-------- Given information

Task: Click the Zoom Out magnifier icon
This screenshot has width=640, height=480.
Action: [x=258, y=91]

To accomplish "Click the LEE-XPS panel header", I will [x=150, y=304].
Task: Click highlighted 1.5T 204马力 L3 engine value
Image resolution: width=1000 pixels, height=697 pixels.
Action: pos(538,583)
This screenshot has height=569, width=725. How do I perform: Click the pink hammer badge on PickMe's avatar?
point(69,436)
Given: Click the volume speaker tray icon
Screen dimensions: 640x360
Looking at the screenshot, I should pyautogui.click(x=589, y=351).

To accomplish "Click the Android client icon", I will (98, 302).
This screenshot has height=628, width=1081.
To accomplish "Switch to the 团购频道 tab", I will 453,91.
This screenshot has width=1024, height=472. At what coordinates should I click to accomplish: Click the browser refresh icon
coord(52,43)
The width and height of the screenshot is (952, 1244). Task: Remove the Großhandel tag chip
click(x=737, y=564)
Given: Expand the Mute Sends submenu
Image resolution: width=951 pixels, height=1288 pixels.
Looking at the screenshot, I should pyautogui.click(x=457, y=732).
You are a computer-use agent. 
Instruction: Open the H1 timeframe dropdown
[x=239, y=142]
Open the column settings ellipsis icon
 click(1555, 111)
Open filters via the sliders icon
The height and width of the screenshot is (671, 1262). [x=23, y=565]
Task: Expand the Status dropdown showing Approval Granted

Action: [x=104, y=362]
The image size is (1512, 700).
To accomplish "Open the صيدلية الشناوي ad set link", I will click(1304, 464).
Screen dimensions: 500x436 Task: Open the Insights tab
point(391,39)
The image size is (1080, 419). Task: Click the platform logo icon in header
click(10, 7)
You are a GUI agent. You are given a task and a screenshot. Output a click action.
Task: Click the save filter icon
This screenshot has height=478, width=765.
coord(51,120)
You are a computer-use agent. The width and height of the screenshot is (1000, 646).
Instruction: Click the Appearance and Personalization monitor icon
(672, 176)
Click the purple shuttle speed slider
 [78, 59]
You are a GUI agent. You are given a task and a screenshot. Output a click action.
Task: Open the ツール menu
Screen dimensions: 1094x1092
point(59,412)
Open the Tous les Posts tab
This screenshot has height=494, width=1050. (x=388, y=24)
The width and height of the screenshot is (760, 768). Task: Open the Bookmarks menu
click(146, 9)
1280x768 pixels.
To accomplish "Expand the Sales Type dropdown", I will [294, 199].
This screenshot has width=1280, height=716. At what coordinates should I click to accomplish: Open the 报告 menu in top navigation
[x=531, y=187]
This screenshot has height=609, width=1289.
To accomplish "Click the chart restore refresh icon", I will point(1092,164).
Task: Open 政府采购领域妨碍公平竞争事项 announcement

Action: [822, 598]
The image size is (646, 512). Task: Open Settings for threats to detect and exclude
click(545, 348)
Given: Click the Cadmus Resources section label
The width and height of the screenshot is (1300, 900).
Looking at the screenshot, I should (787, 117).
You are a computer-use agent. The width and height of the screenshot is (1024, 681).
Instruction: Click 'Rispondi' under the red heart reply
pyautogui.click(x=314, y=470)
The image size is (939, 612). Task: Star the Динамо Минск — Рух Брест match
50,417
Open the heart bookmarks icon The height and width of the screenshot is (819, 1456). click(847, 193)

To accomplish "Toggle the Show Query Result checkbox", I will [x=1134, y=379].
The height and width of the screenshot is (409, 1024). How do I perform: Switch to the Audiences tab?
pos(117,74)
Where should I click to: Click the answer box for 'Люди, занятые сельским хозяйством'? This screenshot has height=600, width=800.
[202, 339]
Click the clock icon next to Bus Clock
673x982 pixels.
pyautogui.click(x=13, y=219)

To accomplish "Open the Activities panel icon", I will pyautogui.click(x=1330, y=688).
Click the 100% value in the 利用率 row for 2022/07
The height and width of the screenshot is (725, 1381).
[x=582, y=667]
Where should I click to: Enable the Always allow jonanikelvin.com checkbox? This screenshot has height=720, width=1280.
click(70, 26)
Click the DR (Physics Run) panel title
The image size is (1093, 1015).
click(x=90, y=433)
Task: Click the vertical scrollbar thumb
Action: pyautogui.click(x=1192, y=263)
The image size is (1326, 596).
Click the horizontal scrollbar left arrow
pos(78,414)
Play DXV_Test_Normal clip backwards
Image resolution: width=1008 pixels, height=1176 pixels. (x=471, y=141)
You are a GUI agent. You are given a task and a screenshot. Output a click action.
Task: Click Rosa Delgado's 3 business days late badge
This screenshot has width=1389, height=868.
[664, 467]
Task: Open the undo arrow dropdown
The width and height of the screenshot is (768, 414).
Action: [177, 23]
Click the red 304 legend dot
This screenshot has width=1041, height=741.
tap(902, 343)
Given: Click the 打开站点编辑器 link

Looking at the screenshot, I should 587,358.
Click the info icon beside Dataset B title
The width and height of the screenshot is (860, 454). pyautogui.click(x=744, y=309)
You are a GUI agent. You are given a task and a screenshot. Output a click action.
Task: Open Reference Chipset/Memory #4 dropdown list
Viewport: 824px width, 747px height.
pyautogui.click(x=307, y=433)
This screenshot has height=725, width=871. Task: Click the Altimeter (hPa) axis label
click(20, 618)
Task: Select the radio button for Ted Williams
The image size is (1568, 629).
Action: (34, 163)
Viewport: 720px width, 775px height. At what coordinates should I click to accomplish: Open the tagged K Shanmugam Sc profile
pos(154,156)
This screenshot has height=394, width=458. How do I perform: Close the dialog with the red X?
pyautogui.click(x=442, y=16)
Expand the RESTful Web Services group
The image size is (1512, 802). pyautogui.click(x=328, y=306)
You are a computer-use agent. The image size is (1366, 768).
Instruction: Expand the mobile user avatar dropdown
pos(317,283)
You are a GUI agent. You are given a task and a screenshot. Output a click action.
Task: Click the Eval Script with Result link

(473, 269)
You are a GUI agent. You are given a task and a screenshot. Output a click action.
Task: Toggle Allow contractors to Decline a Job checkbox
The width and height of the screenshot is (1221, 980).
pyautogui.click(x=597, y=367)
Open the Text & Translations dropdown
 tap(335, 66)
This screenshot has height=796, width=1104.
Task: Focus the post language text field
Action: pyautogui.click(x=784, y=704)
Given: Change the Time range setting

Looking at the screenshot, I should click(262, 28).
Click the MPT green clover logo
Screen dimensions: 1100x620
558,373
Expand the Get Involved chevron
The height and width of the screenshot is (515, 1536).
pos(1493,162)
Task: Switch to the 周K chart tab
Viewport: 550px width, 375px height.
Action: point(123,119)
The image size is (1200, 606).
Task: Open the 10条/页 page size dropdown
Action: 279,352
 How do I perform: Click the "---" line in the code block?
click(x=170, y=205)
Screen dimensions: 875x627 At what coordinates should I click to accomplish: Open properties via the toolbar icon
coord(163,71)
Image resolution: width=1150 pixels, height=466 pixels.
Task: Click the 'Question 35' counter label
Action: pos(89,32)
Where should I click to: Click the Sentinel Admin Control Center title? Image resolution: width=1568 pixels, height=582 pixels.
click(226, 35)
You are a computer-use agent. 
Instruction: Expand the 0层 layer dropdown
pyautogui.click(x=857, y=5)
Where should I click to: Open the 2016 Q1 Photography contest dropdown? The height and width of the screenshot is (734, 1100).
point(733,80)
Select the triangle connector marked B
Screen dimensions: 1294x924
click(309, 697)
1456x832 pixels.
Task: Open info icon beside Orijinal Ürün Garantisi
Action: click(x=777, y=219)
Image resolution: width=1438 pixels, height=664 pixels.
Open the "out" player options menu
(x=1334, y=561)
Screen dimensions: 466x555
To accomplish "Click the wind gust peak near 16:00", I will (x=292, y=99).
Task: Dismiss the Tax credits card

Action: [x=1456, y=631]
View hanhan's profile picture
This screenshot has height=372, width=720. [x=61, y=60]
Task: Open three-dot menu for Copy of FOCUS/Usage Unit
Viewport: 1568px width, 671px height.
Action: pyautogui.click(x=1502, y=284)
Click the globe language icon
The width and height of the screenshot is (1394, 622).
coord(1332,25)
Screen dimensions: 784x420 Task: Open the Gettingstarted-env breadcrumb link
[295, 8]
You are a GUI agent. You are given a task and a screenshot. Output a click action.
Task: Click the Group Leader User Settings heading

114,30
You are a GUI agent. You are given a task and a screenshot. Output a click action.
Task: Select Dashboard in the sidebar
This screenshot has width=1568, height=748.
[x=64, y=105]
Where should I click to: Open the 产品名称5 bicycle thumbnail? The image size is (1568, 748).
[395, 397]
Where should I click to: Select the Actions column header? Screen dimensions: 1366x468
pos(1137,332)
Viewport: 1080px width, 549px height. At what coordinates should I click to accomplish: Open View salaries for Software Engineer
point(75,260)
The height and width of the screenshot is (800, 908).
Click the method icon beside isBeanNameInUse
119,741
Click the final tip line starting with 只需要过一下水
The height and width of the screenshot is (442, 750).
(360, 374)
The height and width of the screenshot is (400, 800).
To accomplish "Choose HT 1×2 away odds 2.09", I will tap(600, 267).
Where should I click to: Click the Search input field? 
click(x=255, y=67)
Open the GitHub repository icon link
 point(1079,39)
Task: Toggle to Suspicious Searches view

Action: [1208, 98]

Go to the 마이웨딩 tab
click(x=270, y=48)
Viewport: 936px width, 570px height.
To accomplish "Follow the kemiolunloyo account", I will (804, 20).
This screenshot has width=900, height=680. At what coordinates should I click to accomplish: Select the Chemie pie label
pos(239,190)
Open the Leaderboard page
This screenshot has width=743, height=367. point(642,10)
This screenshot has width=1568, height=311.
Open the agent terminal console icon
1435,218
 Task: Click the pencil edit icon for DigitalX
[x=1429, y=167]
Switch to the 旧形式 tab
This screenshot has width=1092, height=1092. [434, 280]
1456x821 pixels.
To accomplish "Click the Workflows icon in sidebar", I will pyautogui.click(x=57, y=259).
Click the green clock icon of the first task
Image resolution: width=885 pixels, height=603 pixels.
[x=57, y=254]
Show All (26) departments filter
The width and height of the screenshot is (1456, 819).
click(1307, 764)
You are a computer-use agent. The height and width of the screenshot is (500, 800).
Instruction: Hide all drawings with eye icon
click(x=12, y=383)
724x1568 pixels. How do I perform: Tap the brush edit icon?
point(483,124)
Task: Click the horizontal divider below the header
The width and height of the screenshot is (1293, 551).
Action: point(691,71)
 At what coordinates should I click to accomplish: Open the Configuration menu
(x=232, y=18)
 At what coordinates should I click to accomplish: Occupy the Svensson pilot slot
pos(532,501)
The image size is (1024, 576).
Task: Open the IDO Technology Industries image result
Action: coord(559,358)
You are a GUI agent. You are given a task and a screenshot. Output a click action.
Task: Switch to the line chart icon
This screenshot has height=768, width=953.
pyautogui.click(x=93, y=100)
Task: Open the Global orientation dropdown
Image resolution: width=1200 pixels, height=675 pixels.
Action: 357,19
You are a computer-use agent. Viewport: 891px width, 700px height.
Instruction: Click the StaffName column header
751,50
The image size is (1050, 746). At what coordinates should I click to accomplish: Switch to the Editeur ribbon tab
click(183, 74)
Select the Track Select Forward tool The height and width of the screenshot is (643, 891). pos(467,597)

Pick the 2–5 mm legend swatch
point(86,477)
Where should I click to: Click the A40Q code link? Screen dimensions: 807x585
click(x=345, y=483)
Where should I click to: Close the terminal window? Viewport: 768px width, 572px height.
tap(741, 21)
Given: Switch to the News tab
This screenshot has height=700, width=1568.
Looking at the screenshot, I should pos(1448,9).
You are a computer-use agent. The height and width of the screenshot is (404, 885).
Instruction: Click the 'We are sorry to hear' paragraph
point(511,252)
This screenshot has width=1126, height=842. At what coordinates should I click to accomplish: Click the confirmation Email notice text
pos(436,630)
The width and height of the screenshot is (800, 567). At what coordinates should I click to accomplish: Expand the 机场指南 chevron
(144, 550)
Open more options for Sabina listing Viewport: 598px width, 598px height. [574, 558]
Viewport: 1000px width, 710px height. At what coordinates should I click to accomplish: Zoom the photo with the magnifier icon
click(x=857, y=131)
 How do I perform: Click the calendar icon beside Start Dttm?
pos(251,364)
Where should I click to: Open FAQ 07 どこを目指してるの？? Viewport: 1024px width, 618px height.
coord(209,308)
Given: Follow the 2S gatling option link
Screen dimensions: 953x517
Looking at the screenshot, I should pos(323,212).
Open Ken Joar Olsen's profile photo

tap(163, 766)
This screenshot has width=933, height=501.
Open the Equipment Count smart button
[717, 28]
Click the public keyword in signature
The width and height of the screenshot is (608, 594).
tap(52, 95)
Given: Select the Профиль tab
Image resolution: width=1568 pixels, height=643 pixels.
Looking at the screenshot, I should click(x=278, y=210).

----------------

• _Assignment_:
Among the lines of the preceding data, which ones hold the word "value"? List them.

• _Worked solution_:
Task: Click highlighted 1.5T 204马力 L3 engine value
Click the 100% value in the 利用率 row for 2022/07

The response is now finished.